Evaluation. In addition to Scenes 1 and 2, we evaluated the methods in three novel scenes (Scenes 3–5). Initially, each method was assessed in Scene 1 to establish an upper-bound performance for the task. Subsequently, the methods were evaluated in Scene 3–5 to test generalisation. For each combination of task, method, train scenes (2), test scenes (3), we performed 25 evaluation runs.

Each scene is shown in Fig. 4. To focus on testing visual generalisation across different scenes, we maintained the positions and orientations of the objects (while applying the same degree of randomisation for one-to-one comparison) relative to the robot while moving between scenes.

Table 2: Processing time per RGB frame.

Method Time ( $\downarrow$ ) Generative Augmentation 2.530 s GreenAug-Rand 0.009 s GreenAug-Gen 0.882 s

Table 3: GreenAug-Rand applied to RL.

Success Rate (%) Train Scene Test Scene NoAug GreenAug Rand Green Screen 1 Novel Scene 12 64

Table 4: GreenAug-Rand with different texture types averaged across tasks and novel scenes. Entropy signifies the amount of texture randomness.

Texture Type Entropy (bits) Success Rate (%) None - 48 Solid Colours 0.00 65 Perlin Noise 4.45 66 MIL Textures 6.81 87

Table 5: Object generalisation results. Policies trained on a green cup were tested on other objects. (n) specifies the number of objects tested in the category.

Success Rate (%) Object Category NoAug GreenAug Rand GreenAug Gen Cups (3) 95 83 80 Cans (2) 38 46 40 Cubes (2) 0 32 52 Soft Toy (1) 0 84 72 Average 45 61 62

4.3 Results

Table 1 presents our experimental findings. The results demonstrate that GreenAug-Rand surpasses all other baseline methods across all tasks. Specifically, GreenAug-Rand shows approximately a 65% improvement over NoAug, around a 29% improvement compared to CVAug, and about a 21% improvement over generative augmentation.

Surprisingly, GreenAug-Gen and generative augmentation rank second and third in performance respectively, despite using semantically meaningful backgrounds like living rooms or kitchens. As expected, both methods perform similarly, since they differ only in how they obtain background masks (object detection and segmentation). This suggests that specific semantic content is not crucial for GreenAug’s success, as the variant using random backgrounds performs even better. This superior performance may have resulted from the wider variety of colours and textures offered by the random backgrounds.

Generative augmentation performs slightly worse than GreenAug-Gen, likely because it struggles to provide good masks in wrist camera views (illustrated in Fig. 5), which are essential for tasks requiring precise and stable visual input. Despite advancements in generative models, segmentation and inpainting from robot camera views remain suboptimal.

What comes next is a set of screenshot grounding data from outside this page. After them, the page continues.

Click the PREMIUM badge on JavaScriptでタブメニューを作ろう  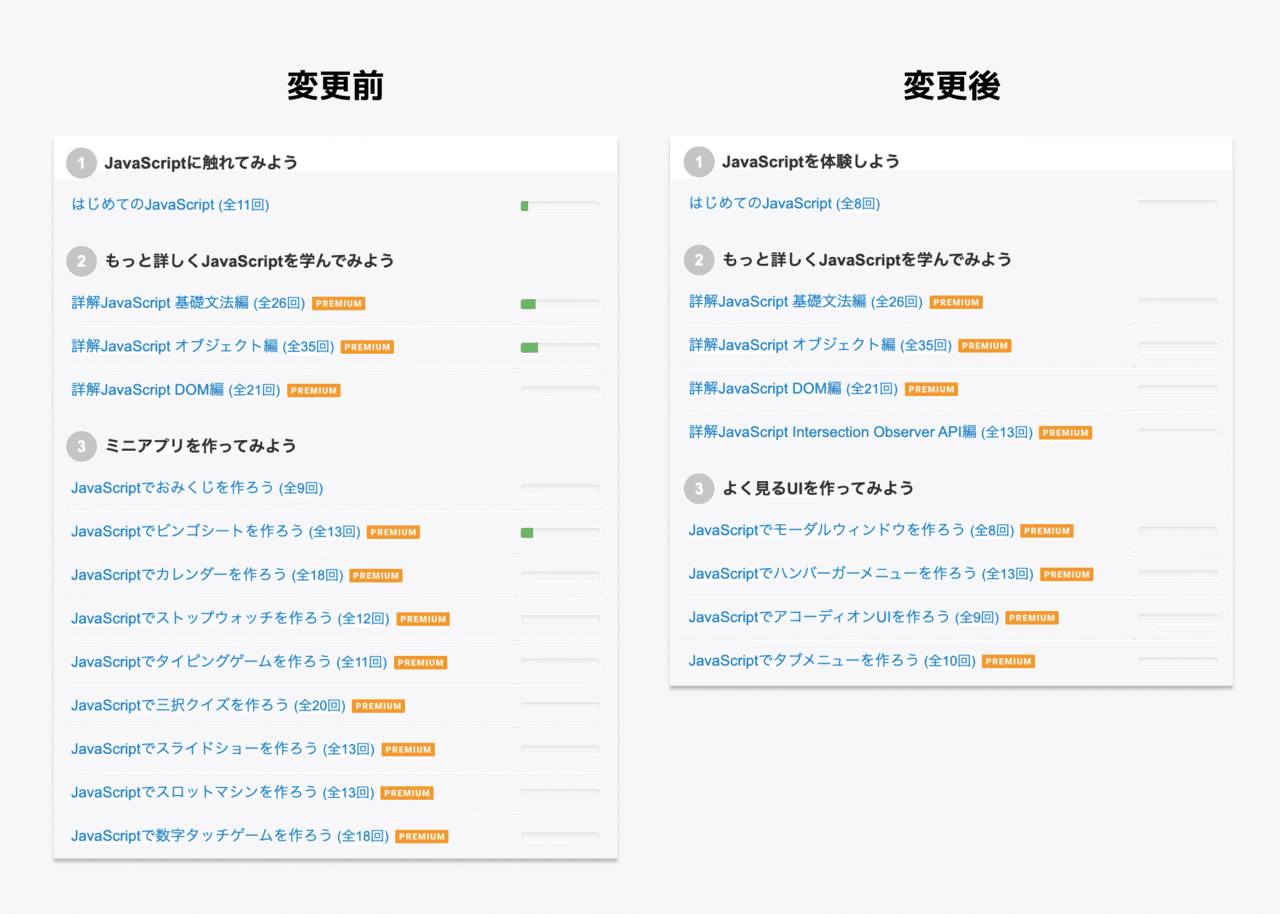(1008, 661)
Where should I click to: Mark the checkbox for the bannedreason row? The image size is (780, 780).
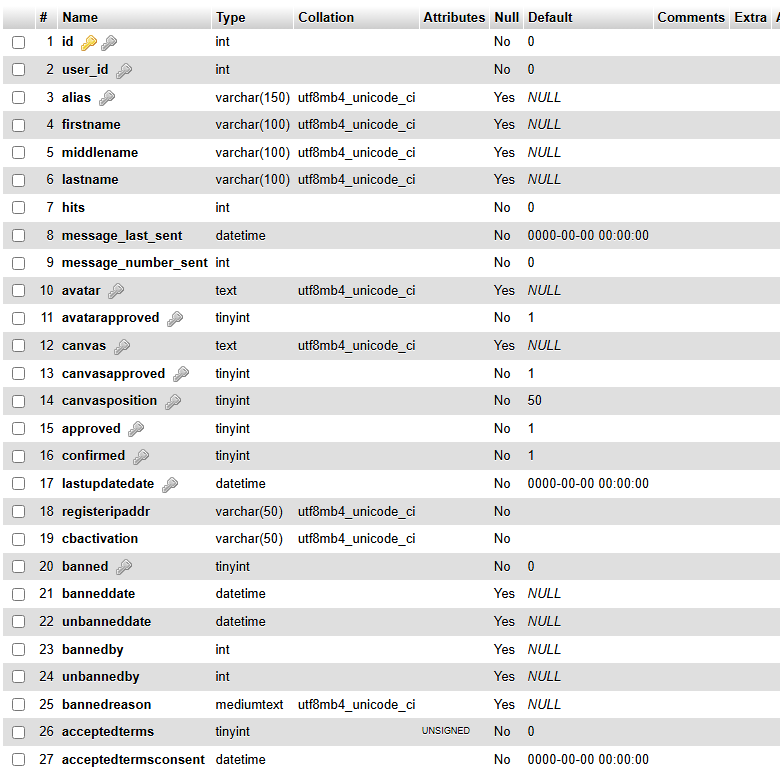18,705
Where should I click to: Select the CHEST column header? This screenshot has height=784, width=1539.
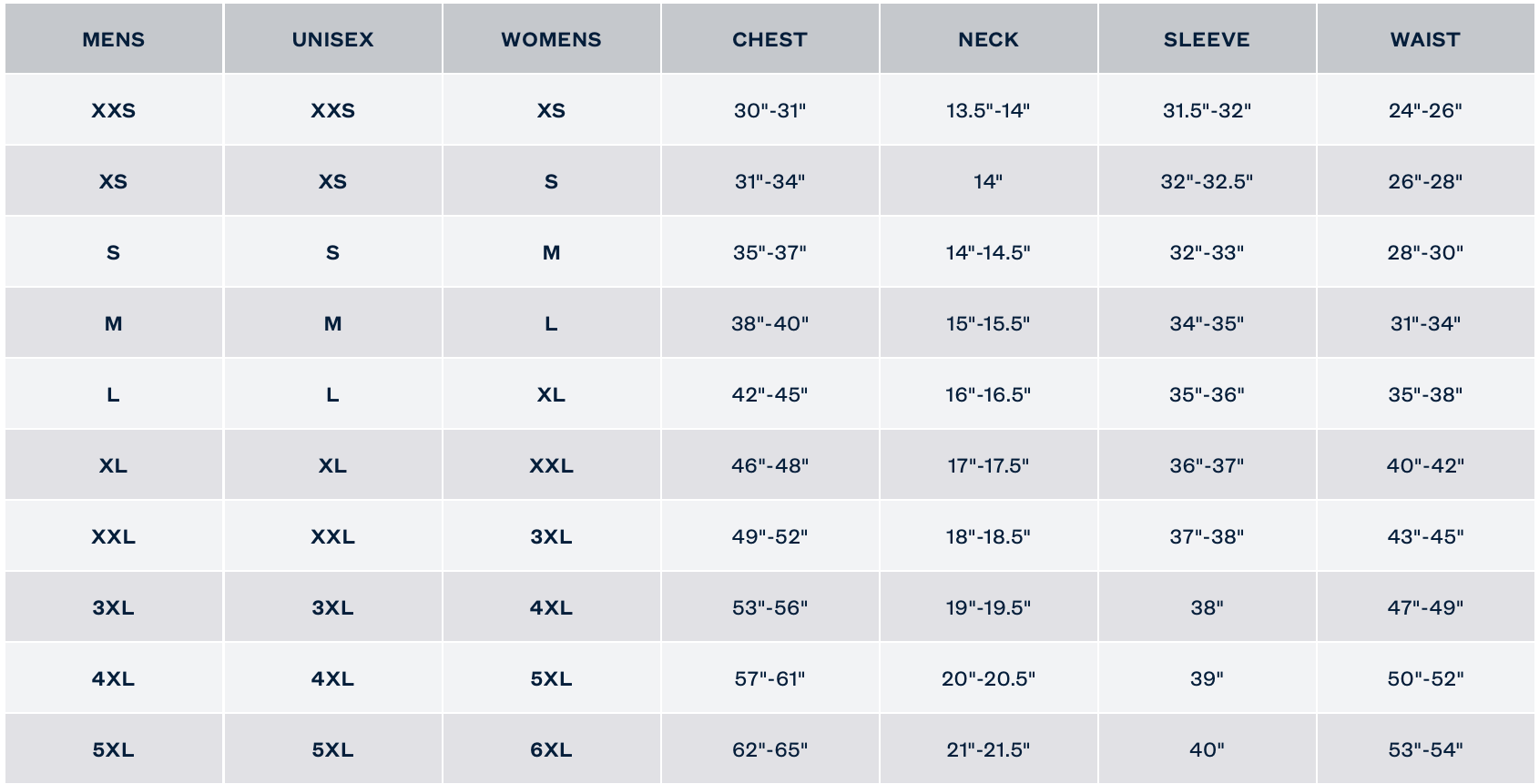click(770, 40)
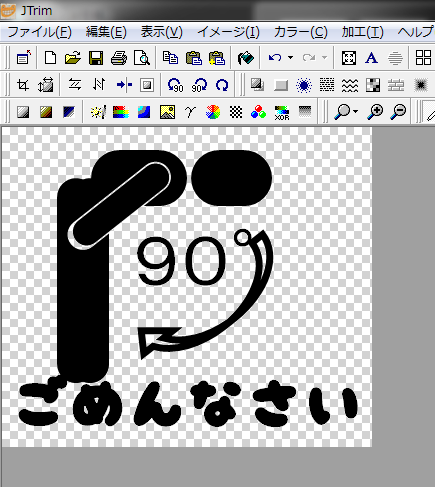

GreenAug-Mask shows the least effectiveness among all methods tested. Qualitative evaluations of the masked images reveal frequent failures to completely obscure backgrounds, especially in novel scenes (shown in Fig. 5). This issue stems from two main factors: the inherent imperfections in ground truth masks obtained from chroma keying and the compounding error from the masking network. The network’s imperfect masking further complicates the tasks, pushing the images into out-of-distribution states that challenge the control policy.

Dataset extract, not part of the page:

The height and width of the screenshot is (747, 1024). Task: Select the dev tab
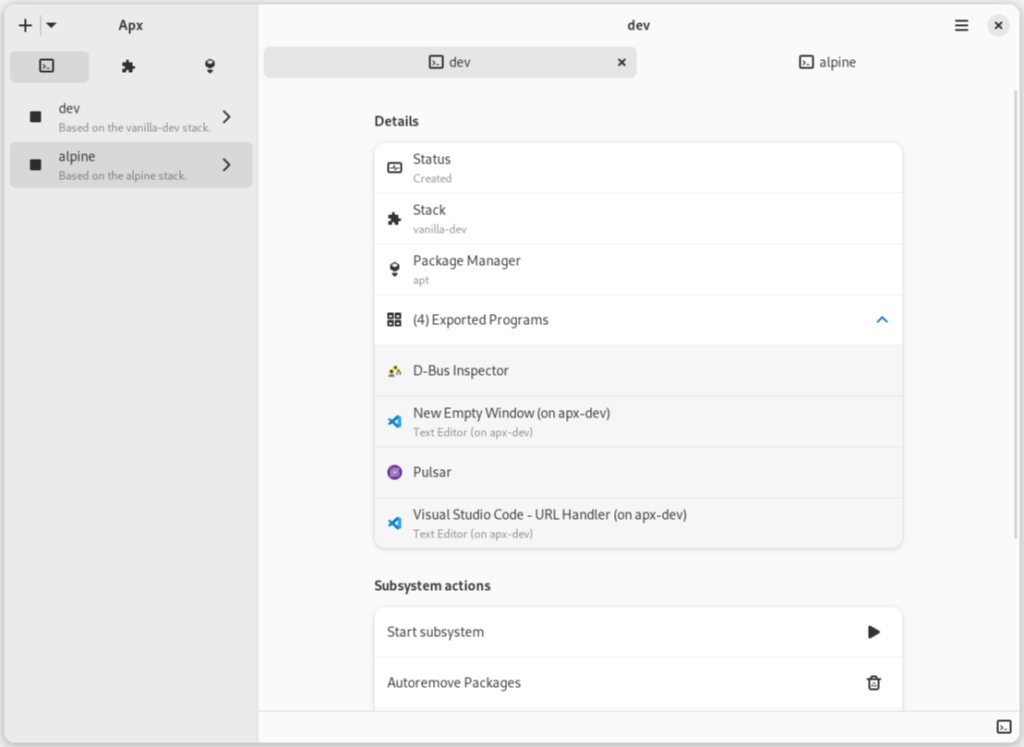[x=450, y=62]
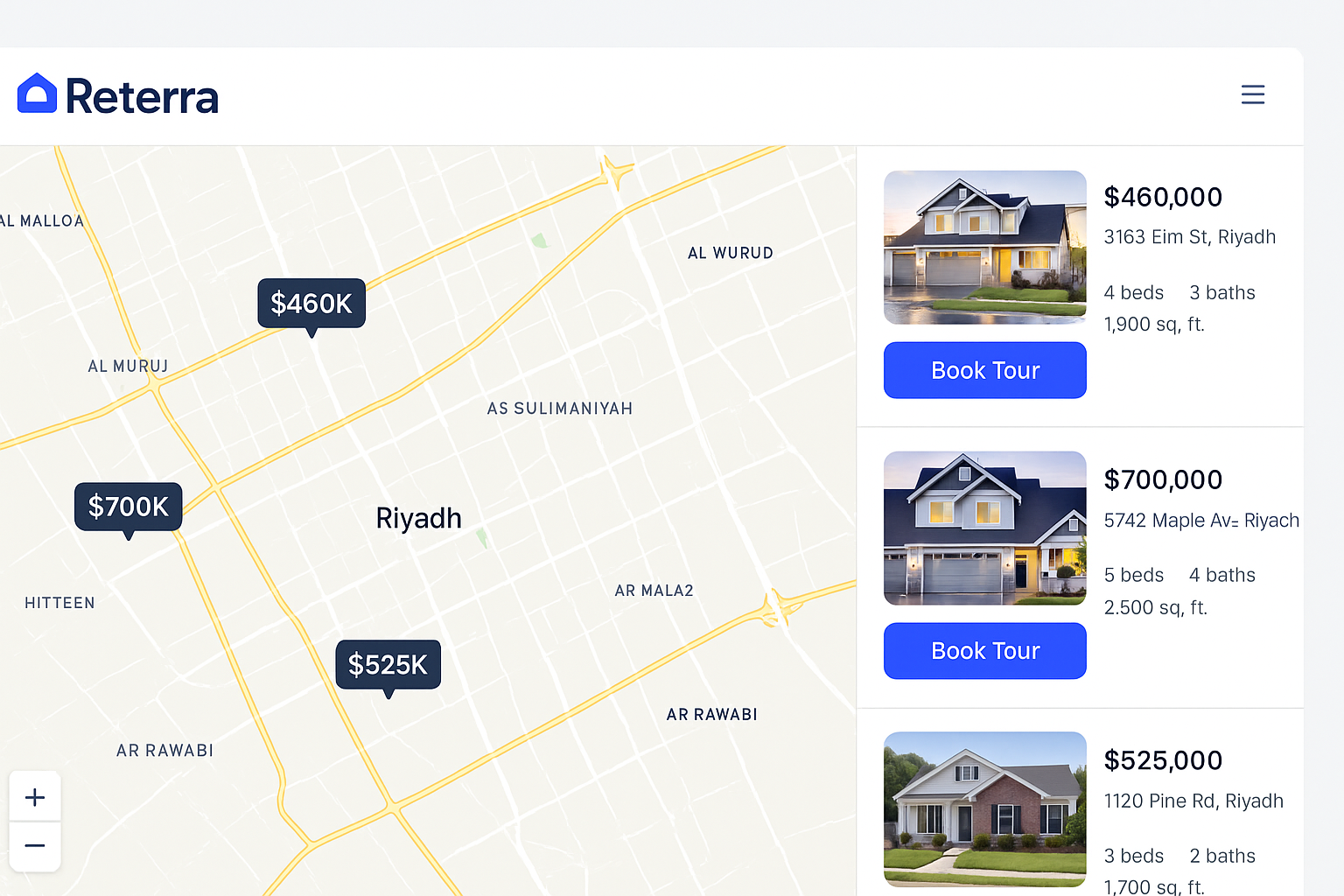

4.4 Ablation and Further Studies

Based on the main experiments, we demonstrated that GreenAug-Rand outperforms all other methods. We then conducted the following in-depth analyses.

Benchmarking GreenAug’s speed. We conducted a benchmark to compare the processing speed of various methods, shown in Table 5. CVAug and GreenAug-Mask were excluded because the former is applied on the fly during training, and the latter performs poorly. We show that GreenAug-Rand is significantly faster than the other two generative methods.

Applying GreenAug to a different robot with reinforcement learning. We investigated whether GreenAug can be applied to a different robot embodiment and learning method, beyond the Franka Panda and ACT. We set up a similar “take lid off saucepan” task on a UR5. We used a continuous demo-driven DQN variant [44, 45, 46, 47] with actions discretised into bins. The robot was provided with 24 demonstrations and was given a sparse reward of 0 for failure and 1 for success. We trained the robot online with 20 minutes of exploration on a green screen background and evaluated two policies, NoAug and GreenAug-Rand, in one novel scene. The results, shown in Table 5 demonstrate that GreenAug-Rand applied to reinforcement learning with a different robot performs significantly better than NoAug.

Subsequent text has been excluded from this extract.